Naaman wanted the earth as a reminder of a divine interaction and marker of an irrevocable exchange. In his experience of disease and the isolation that disease innately provokes, he must have accumulated a grand amount of dirt, gritty and filling up his interior world. But the wonder of the new earth must have deeply altered his dirt-to-soil ratio, that by storing it and reconciling the experience of healing, particles of the soil infiltrated and changed it all.
The way a personal experience is reconciled makes marked differences, forming boundary lines or separate expanses. It becomes this and that, like the land from the sea or the above from below. In that parallel, expanses are neither good nor bad. I do not think the presence of dirt, the hard things that may be slower to work through, threatens the goodness of the soil. Dirt has the possibility of redemption. The addition of organic matter changes its makeup so that it becomes useful. The organic matter of Truth can be delivered to us in unexpected ways, like 7 dips in a river we’re hesitant to wade into.

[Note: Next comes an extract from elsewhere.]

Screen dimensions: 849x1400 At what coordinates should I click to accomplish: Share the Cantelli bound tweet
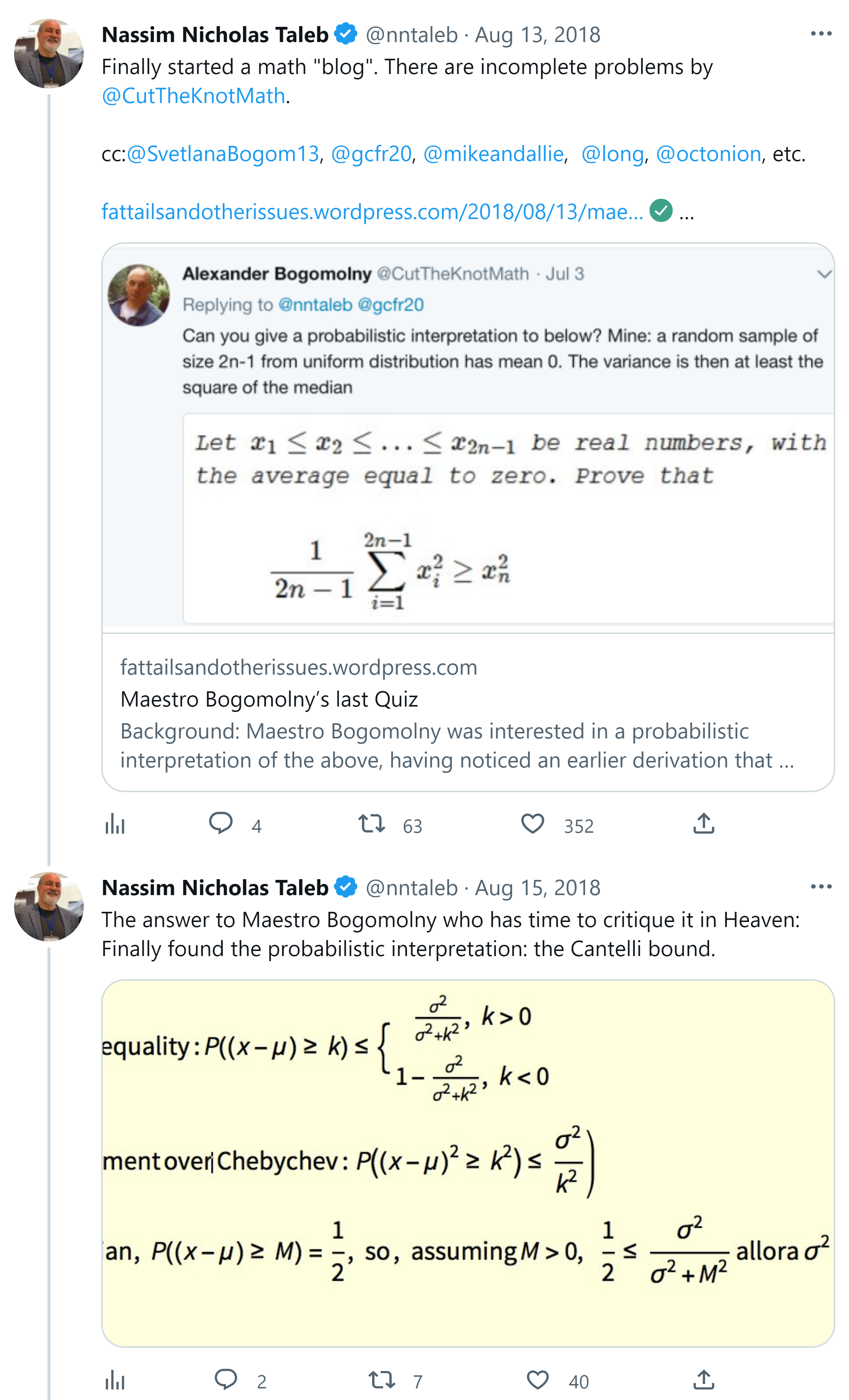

Redemption is allowing good things to be a product of hard things.
Sometimes, I feel like I spent my twenties dunking myself in the river with motive to be otherwise, to get my version of clean, or get better, or get what I wanted. I was dunking superstitiously, trying to be this perfect thing in the form I assumed I was supposed to be. But despite my superstition of ritual and expectation, God was dunking me legitimately. Good things were happening in what I reduced to the perpetual almost and it was leaving me with goodness to carry.
When God separated the light from the dark, he was not made weary by their distinct difference or the overwhelming nature of darkness. Instead He gave both a governing light, the bright spots that light up the days, nights and seasons both temporal and eternal. The bright spots in the dirt reveal its possibility for transformation, how small and temporal it is. The presence of dirt is not threatening to or diminishing of the redemptive work of God. He is fully aware that our internal worlds may feel segmented and he meets us in a place of exchange to say, here is a moment of resolution, carry it with you. That Truth supersedes all experience and sustainability is won in its accumulation and nourishment. Make room to carry the eternal kind of earth.
My husband is in Colorado today. Before he left this morning I asked him to bring me back a jar of earth. My memento. The place of exchange, communication, and influence that got me here. This is the land, in all its layers, that I live from and expand upon.